Thursday, September 10, 2009

STRS, Police & Fire and the OEA also villified by an ORSC State Senator and a Dispatch journalist

From John Curry, September 10, 2009
Pension plans outline reforms
Two seek higher contribution levels from governments
Columbus Dispatch, September 10, 2009
By Steve Wartenberg
Changes proposed by two of Ohio's public pension plans could cost taxpayers about $1 billion by 2020, if approved by the state legislature.
The proposals came during a meeting of the Ohio Retirement Study Council, which met yesterday to address the financial problems of the state's five public pension funds.
The state's pension funds lost billions in assets when the Dow Jones industrial average plummeted 33.8 percent in 2008 and even further the first few months of this year, before the stock market began a turnaround.
Two funds - the State Teachers Retirement System of Ohio and Ohio Police & Fire Pension - asked for an increase in the contributions schools and municipalities make into employee accounts.
"If no changes are made we will eventually be unable to pay benefits," Michael Nehf, executive director of the State Teachers Retirement System, told the retirement council.
The teacher's pension fund asked for schools to increase their contribution from 14 percent to 16.5 percent over five years, starting in 2016.
The pension fund would receive an additional $50 million the first year, a sum that would increase to $250 million a year in 2020, based on the current state teacher's payroll of about $10 billion a year.
The police and fire fund plan calls for a phased-in contribution increase by municipalities that eventually would reach 25 percent.
The increase, coupled with an employee contribution jump from 10 percent to 12 percent, would bring the fund an additional $1.2 billion over the next 30 years, said William Estabrook, executive director of the police and fire fund.
He was not able to provide a breakdown of how much of this total would come from employers and how much from employees.
"It's a no-sell for me," said state Rep. Lynn Wachtmann, R-Napoleon, a member of the study council. "And for the overall legislature it's a tough sell. But don't underestimate the political power of the (Ohio Education Association).

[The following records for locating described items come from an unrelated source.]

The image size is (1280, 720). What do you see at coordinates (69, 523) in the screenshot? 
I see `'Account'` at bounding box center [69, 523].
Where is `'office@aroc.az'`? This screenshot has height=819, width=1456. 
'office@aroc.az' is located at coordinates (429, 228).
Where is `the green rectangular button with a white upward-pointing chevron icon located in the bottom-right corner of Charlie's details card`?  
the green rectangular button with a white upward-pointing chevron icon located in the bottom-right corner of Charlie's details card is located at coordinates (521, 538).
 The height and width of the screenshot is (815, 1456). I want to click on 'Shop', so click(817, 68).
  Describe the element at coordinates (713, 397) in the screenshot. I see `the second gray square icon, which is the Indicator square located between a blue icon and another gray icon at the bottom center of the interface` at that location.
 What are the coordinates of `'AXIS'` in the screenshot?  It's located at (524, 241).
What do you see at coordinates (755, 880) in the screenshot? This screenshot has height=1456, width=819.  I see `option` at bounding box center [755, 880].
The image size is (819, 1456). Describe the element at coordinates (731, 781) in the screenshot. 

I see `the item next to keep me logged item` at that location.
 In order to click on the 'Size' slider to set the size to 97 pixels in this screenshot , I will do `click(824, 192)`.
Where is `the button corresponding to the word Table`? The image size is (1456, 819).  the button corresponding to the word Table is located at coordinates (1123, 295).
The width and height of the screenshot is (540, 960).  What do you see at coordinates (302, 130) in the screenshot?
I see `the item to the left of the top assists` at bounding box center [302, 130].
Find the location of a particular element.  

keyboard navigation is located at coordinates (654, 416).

There's no end to their greed in asking taxpayers for more money."
Under Ohio law, public pensions must balance their income and expenditures to pay current liabilities for pension benefits within a 30-year period.
Each of the five pension funds presented a plan to achieve this at yesterday's meeting.
The plans of the state's three other public pensions - Ohio Public Employees Retirement System, School Employees Retirement System and Highway Patrol Retirement System - do not call for an increase in employer contributions.
Instead, they rely on increases in employee contributions, reductions in cost-of-living adjustments, increases to the minimum retirement age and changes in how a member's final average salary is determined.
The pension plans for teachers and for fire and police also include changes in many of these areas.
Health-care benefits will remain unchanged, for now, pension officials said, adding that there could be funding problems down the road.
Officials from the Public Employees Retirement System and School Employees Retirement System said they already were within the 30-year requirement.
The plan by the State Teachers Retirement System will reduce its 30-year requirement from infinity to 33.4 years, while the Ohio Police & Fire number would go from infinity to 39 years.
The Highway Patrol plan would reduce its liability from infinity to 30 years.
"There's no way any fund can invest itself out of this dilemma we're in," Estabrook said. "For us to be whole, we'd have to average a 24 percent return (on our investment) for the next four years, and that's not going to happen."
Jim Winfree, executive director of the School Employees Retirement System, said longer life spans mean longer payouts.
"We have 55 people receiving benefits over 100 years of age," he said.
Rep. Todd Book, D-Portsmouth, chairman of the study council, said the proposed increases to employer contributions could be a stumbling block for legislators.
"The state is not in a good financial situation and it's a tough sell," he said. "But we realize the importance of pensions to the retirees and other sectors of the state."
Book said that the plans proposed by the five pension funds are a starting point "and we could look at other options."
The study council, which meets again Oct. 14, eventually will make recommendations to the General Assembly.
"There is a need to act prudently but quickly," Book said. "We could have a bill later this year and start the legislative process."